#### [Exercise brief]
From the listing below, output only the lines starting at the line that has "The width and height of the screenshot is (717, 729)." and ending at the line that has "is (995, 670).", exactly as they appear, ends included.
*** Data supplied ***
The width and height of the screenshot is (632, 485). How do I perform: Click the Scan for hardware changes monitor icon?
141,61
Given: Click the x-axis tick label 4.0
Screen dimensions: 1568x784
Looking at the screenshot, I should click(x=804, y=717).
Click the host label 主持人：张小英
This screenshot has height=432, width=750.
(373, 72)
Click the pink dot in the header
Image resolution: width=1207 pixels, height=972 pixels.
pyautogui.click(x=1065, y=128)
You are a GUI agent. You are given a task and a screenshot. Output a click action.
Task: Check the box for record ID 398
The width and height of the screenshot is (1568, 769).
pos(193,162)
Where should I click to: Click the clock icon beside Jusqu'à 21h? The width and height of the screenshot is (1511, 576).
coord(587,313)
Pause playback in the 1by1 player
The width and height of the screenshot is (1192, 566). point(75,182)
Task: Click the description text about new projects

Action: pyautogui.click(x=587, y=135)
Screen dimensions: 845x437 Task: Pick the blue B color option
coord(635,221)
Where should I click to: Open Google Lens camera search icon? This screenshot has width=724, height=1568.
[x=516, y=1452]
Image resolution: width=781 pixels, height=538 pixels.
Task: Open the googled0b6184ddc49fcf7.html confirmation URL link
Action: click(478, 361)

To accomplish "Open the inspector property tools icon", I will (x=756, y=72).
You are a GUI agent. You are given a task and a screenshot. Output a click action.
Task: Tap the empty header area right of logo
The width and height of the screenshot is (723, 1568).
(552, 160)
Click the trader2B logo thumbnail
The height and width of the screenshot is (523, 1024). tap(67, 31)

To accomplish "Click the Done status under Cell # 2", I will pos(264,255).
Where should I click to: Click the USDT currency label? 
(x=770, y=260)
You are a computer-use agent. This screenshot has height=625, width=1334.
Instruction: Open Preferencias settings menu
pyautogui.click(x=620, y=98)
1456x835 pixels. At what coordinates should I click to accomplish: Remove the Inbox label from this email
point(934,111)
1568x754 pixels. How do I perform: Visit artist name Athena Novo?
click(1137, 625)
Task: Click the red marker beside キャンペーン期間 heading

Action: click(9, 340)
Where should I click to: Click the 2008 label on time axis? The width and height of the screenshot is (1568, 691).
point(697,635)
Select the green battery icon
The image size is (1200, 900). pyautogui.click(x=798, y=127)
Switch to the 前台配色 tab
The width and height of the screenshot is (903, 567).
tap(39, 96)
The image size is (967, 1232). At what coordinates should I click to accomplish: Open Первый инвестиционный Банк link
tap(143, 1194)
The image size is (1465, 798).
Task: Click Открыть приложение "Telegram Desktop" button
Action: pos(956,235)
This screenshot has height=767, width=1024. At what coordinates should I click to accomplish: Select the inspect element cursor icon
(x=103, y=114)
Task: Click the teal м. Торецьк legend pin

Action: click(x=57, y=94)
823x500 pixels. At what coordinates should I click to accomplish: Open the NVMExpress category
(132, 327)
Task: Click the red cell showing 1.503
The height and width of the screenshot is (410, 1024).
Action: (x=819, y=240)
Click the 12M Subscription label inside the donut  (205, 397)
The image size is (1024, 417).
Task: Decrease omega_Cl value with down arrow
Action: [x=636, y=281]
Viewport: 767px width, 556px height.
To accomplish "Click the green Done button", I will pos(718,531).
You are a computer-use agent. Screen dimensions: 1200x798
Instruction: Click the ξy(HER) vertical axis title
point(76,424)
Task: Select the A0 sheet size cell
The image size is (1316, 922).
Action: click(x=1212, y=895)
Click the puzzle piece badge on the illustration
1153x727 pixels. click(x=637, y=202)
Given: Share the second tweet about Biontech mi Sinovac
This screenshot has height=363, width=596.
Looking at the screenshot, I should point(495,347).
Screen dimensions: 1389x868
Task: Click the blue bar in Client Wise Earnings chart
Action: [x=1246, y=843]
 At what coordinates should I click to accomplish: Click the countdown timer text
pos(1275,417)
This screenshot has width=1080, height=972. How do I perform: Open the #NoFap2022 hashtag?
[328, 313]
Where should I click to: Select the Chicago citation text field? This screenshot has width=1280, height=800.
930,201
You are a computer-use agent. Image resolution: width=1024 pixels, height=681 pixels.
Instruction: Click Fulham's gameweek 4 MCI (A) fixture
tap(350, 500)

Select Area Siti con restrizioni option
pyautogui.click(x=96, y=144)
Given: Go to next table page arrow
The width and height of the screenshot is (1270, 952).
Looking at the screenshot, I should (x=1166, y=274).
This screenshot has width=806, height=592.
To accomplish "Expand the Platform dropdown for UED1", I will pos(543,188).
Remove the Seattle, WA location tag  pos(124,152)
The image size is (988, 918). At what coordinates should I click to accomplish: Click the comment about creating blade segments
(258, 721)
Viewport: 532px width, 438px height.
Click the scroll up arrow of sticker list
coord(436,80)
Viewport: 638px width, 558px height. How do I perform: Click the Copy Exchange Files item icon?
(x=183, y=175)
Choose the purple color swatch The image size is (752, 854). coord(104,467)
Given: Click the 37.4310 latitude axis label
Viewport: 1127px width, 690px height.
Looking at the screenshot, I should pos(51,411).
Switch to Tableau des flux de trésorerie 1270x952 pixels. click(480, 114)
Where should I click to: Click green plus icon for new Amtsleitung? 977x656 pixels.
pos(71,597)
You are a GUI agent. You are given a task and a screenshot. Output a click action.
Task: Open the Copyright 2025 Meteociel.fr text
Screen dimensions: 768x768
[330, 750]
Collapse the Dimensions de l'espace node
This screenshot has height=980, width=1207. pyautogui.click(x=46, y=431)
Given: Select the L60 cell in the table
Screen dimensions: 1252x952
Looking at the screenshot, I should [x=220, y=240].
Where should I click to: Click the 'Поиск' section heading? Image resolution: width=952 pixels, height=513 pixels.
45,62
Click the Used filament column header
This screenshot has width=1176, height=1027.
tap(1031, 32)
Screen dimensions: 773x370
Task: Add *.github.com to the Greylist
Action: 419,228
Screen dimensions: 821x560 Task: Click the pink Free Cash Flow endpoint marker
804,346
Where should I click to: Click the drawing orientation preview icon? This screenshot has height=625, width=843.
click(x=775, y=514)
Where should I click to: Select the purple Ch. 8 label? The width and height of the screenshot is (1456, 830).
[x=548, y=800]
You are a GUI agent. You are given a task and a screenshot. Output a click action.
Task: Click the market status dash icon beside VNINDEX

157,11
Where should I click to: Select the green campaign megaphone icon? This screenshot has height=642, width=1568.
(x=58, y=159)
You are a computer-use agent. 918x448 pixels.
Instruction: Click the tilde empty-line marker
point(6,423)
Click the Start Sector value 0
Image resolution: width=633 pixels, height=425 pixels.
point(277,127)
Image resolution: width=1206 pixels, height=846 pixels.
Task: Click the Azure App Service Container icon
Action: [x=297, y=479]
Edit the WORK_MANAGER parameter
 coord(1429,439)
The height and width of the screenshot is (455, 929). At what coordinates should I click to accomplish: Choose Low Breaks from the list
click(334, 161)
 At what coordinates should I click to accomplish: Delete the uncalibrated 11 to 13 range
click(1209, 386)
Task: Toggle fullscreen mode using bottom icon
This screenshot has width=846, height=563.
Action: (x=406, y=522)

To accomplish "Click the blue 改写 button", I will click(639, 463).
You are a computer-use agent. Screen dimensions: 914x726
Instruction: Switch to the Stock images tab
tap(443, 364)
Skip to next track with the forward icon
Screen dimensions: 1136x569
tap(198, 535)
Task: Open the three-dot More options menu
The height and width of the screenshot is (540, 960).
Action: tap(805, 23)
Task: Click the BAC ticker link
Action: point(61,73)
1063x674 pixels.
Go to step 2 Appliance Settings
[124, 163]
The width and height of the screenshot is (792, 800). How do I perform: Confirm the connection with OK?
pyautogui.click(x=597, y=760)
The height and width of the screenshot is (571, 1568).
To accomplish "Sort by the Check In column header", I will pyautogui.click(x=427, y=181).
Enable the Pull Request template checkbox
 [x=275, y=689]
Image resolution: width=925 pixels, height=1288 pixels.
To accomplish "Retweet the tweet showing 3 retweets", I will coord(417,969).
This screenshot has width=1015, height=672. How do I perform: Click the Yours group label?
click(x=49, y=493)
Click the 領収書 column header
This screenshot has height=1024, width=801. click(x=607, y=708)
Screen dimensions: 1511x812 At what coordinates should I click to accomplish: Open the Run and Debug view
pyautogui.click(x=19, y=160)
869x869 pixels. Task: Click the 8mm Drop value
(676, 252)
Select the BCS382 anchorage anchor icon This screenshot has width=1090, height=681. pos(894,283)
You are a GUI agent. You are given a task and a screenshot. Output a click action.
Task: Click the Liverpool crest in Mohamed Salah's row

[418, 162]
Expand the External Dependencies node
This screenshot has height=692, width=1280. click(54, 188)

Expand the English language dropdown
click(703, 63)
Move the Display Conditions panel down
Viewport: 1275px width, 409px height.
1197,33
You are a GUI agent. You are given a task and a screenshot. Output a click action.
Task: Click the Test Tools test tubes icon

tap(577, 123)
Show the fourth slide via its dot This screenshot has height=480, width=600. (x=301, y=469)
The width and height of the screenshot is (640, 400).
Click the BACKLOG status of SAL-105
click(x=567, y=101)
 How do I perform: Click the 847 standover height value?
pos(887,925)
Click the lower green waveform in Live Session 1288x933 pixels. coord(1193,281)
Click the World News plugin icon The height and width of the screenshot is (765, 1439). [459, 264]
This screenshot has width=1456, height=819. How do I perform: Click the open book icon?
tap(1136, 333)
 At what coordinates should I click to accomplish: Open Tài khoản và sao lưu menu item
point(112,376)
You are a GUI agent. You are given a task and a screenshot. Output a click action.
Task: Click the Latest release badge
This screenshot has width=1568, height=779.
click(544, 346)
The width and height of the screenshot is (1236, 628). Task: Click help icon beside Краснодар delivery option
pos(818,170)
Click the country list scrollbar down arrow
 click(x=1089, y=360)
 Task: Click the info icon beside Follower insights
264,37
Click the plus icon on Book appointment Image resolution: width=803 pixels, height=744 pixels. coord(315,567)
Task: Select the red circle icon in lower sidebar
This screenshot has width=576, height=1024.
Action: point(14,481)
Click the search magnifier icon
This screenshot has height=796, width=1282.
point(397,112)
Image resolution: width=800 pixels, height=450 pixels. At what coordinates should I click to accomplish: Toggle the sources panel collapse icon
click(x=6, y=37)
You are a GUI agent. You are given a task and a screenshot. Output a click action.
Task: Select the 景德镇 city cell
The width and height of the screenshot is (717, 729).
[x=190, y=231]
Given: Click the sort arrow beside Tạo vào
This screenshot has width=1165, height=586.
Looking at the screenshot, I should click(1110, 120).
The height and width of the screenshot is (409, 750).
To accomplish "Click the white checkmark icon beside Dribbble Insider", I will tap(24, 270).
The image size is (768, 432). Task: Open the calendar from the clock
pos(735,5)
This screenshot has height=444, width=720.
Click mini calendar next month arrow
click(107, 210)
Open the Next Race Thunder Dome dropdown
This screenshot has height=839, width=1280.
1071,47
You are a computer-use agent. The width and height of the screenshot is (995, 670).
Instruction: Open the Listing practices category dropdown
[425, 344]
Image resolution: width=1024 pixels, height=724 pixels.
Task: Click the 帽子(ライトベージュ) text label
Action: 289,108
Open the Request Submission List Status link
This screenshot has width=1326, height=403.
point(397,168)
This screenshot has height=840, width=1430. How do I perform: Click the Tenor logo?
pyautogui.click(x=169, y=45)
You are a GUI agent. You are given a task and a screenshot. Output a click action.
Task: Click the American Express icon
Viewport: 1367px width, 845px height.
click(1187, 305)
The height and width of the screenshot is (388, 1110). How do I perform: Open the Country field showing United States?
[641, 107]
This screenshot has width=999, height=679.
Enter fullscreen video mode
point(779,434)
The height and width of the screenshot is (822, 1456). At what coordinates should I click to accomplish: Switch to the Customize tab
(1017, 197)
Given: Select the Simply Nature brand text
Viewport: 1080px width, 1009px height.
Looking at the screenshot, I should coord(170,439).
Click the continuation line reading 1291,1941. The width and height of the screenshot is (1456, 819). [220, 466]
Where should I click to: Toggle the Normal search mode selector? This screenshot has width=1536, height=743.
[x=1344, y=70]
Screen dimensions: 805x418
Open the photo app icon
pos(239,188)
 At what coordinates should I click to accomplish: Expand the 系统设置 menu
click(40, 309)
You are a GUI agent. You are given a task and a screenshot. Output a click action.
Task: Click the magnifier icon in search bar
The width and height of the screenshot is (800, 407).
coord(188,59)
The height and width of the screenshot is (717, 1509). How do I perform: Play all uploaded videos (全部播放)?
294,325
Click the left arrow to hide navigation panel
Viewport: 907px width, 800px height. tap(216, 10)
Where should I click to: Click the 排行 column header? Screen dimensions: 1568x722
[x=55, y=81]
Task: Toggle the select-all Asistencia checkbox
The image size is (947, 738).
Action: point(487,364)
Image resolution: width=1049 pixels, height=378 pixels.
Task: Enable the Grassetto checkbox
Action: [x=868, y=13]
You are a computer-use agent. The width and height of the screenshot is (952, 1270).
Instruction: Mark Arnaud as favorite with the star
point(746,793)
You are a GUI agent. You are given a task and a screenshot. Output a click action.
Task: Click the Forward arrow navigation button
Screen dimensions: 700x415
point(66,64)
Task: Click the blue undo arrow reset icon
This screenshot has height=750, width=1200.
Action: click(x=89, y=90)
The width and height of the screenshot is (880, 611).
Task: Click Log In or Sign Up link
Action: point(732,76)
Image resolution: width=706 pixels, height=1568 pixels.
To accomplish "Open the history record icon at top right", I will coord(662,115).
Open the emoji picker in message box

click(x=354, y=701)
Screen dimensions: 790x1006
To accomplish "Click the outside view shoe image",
*** End of Data supplied ***
#### [Output of the exercise]
The width and height of the screenshot is (717, 729).
[x=190, y=231]
Given: Click the sort arrow beside Tạo vào
This screenshot has width=1165, height=586.
Looking at the screenshot, I should click(1110, 120).
The height and width of the screenshot is (409, 750).
To accomplish "Click the white checkmark icon beside Dribbble Insider", I will tap(24, 270).
The image size is (768, 432). Task: Open the calendar from the clock
pos(735,5)
This screenshot has height=444, width=720.
Click mini calendar next month arrow
click(107, 210)
Open the Next Race Thunder Dome dropdown
This screenshot has height=839, width=1280.
1071,47
You are a computer-use agent. The width and height of the screenshot is (995, 670).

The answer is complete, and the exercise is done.